Wednesday, June 08, 2011

It started out about anxiety...

I'm having a panic attack. I know it will be fine but I've got this sudden panic that we won't be able to afford ToF. I know that all parents go through this and we will be fine. God will provide. Still, I'm totally freaking out now.
I know it's not just about the financial changes that I'm worried about. I mean, it's 4:26 am and I've been up since 2am because TG had an accident and I refuse to allow the bed linens to marinate. While I'm up, of course, like most moms I'm multi-tasking. The dishes were set to start at 1:30am. I took out the recyclables, did some work for the office, ordered some bike shorts for TG and researched some learning opportunities for TG.
Meanwhile, I woke up DH to ask his help to walk Tasha. {Although I am comfortable with it, I think late night walks should be done by DH.}
I came back from transferring the laundry from the washer to the dryer to find he went back to sleep.
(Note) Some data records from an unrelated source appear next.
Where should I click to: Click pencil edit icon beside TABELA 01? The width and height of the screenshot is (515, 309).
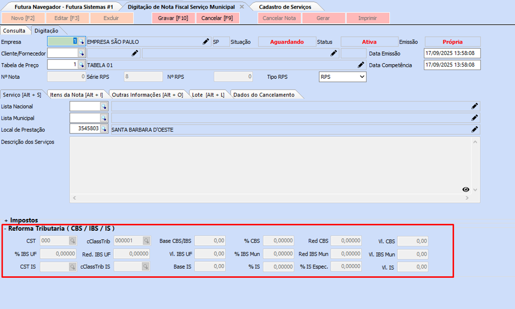tap(361, 65)
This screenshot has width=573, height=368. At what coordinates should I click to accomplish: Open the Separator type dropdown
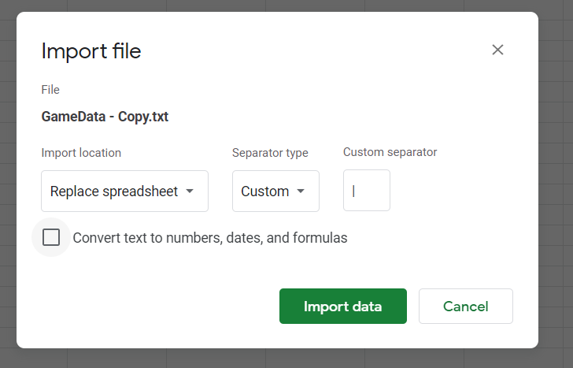(x=275, y=191)
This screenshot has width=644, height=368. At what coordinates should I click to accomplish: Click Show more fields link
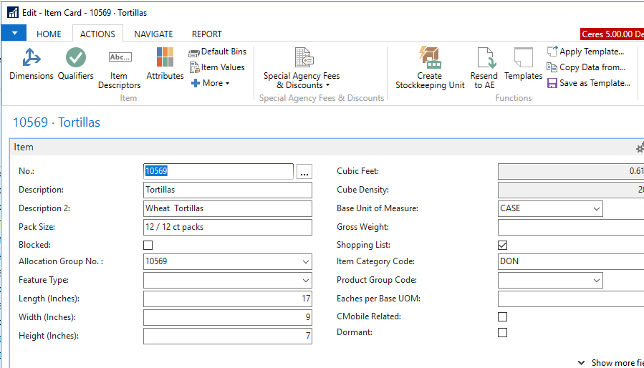coord(611,363)
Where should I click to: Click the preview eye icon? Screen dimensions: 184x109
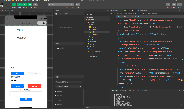[71, 5]
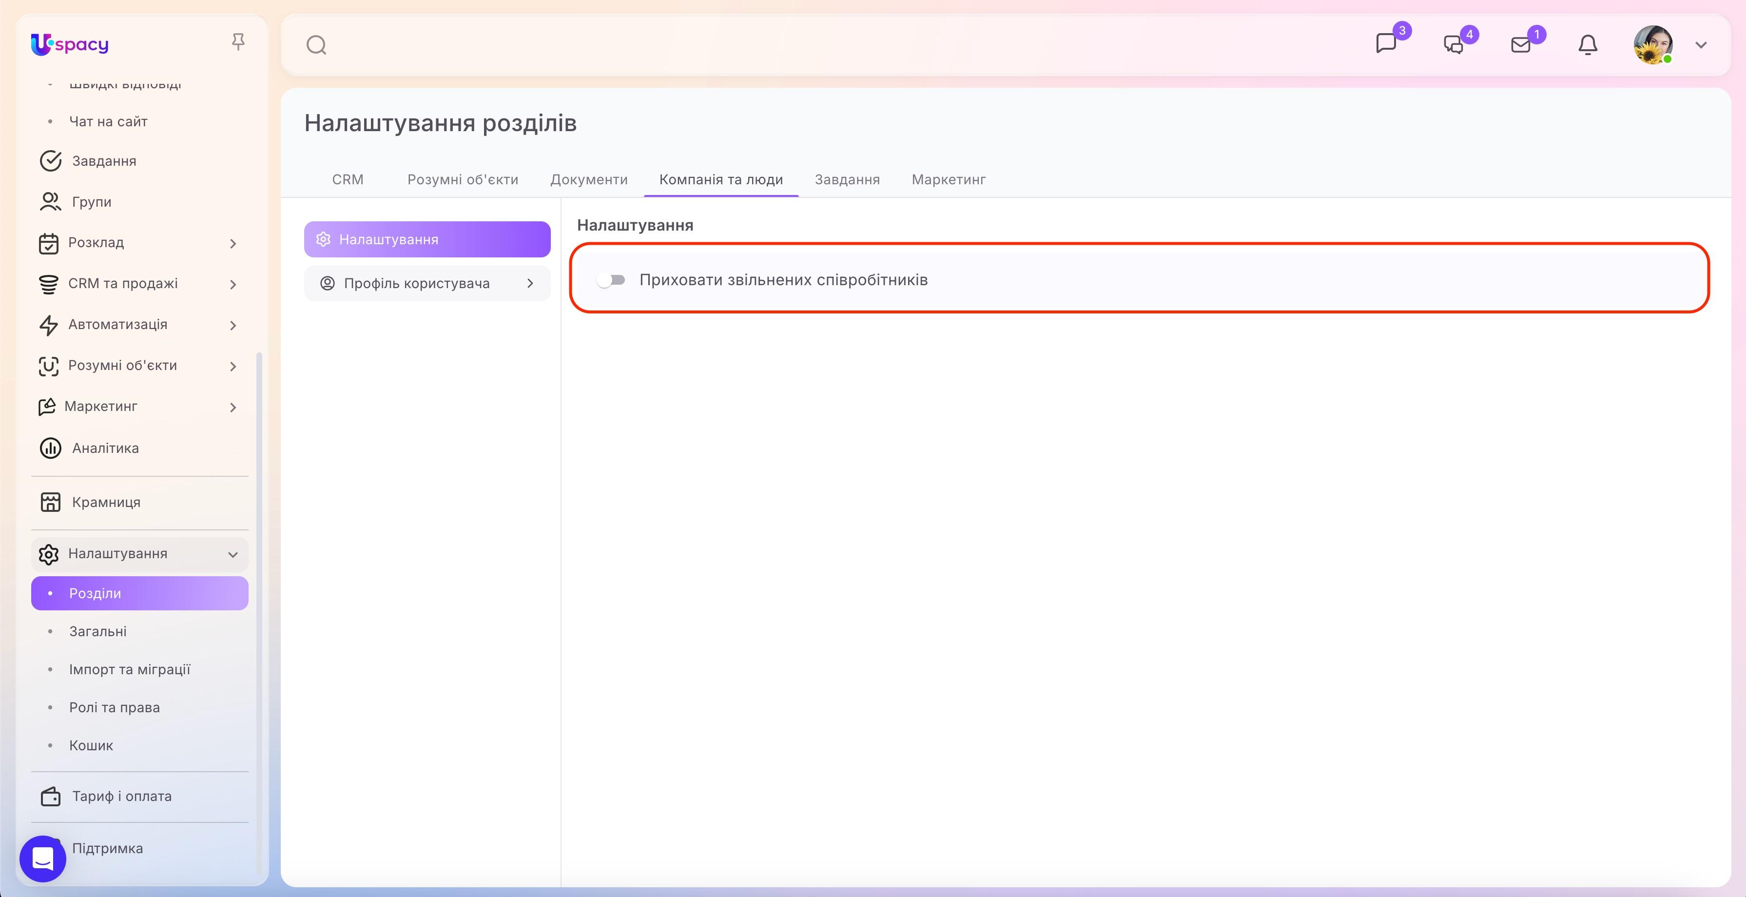Click the search magnifier icon
The image size is (1746, 897).
317,45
I know DH does a lot. He's got school too to boot. But I also know that a great deal of energy, time and planning is done by the mother. Do I have enough resources to do this?
Can I be a mom to a toddler and newborn without completely losing my mind?
Another example, I just was greeted by my husband coming out of the bedroom asking me to go in to take care of our daughter who got her foot caught between the bed and the wall.
Ok, I get it, I usually do the nighttime parenting but I'm sort of up doing laundry and household chores. Can you help me out here?
I ran down to the basement, grabbed the clothes, threw them in the basket and ran back up.
DH came out and said she's back to sleep but I need to learn to relax.
I'm sorry but that was not what I needed after taking care of dishes, laundry and odds and ends.
I'm not sitting here watching Oprah eating bon boons but maybe that's what I should be doing to 'relax'.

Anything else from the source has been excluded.